The Namibian flag has five diagonal stripes — yellow for the sun, blue for water, green for vegetation, red for dignity, and white for peace. The economy is driven by mining, fishing, tourism, and farming. Diamonds were discovered in 1908 during work on the Dutch railway. The value of a diamond is determined by the “four C’s” — cut, color, clarity, and carat weight. Also mined are copper and uranium. Tourism is the largest and fastest-growing industry. Fishing is concentrated along the Atlantic coast.
The Caprivi Strip is being developed for tourism. This narrow panhandle originally belonged to Britain. German Chancellor Leopold von Caprivi, in a bid to gain access to the Zambezi River, negotiated with the British for the strip, which was then given his name. After World War I it was returned to the British, finally becoming part of independent Namibia in 1989. 12,000 people from eight different tribes used to live all over this region. They were relocated, however, in order to create Mudumu National Park, an important initiative to preserve wildlife and encourage tourism.

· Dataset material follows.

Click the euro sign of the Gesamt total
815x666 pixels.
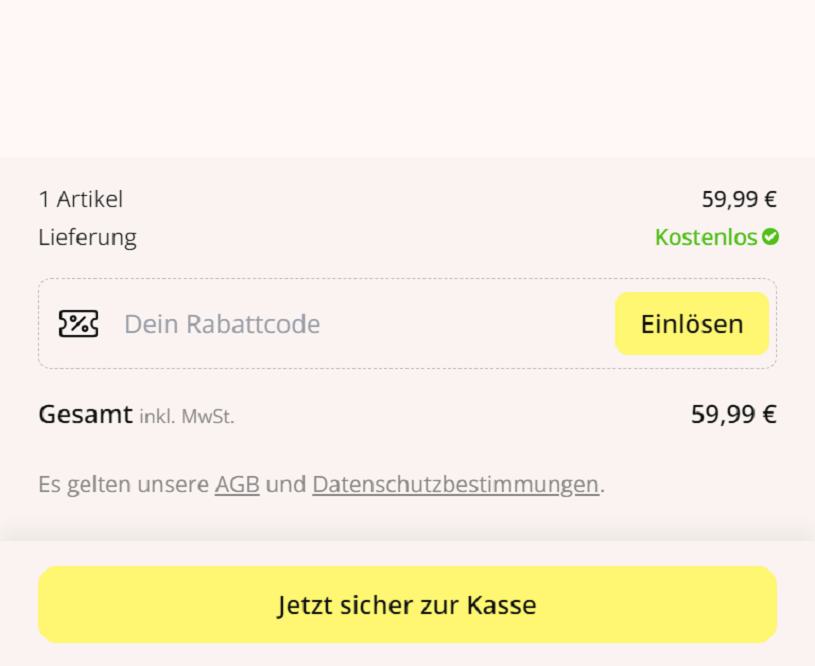pos(770,414)
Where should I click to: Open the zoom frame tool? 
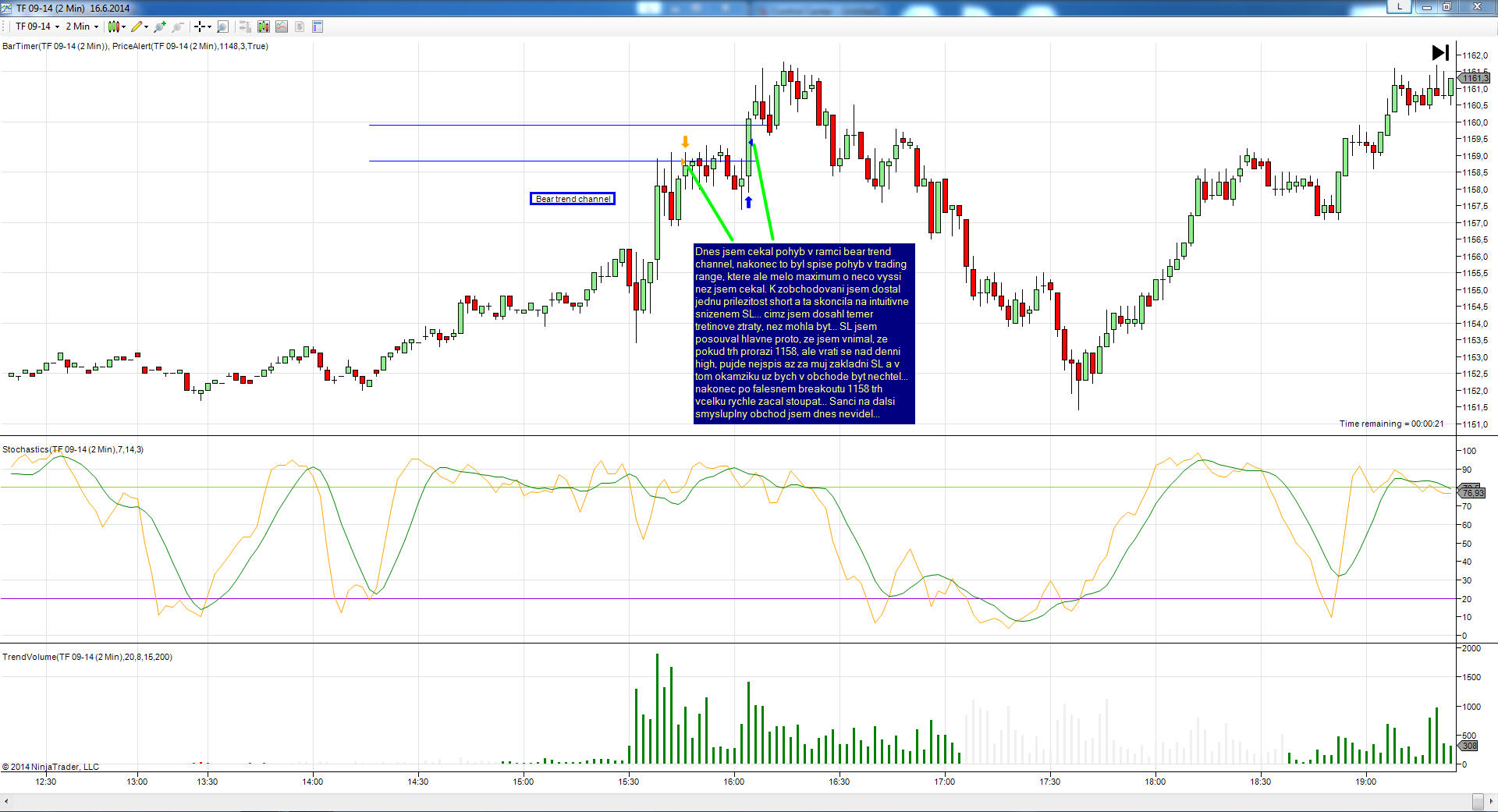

During a final pontoon boat cruise, our guide treated us to garlands and necklaces he made from water lilies. We spotted eagles on trees and hippos in the dusk, treasuring yet another spectacular sunset. The chef outdid himself for our goodbye dinner — pot au feu with eggplant, carrots, onions, and cloves; polenta; baked sliced squash with thyme; and for dessert yogurt mousse with apricot sauce. The talented staff danced and drummed for us. Afterwards, over a cup of tea of our choice, including tea made from russet bush willow, we gazed at stars in the expansive midnight blue overhead, thus ending our memorable trip to Namibia.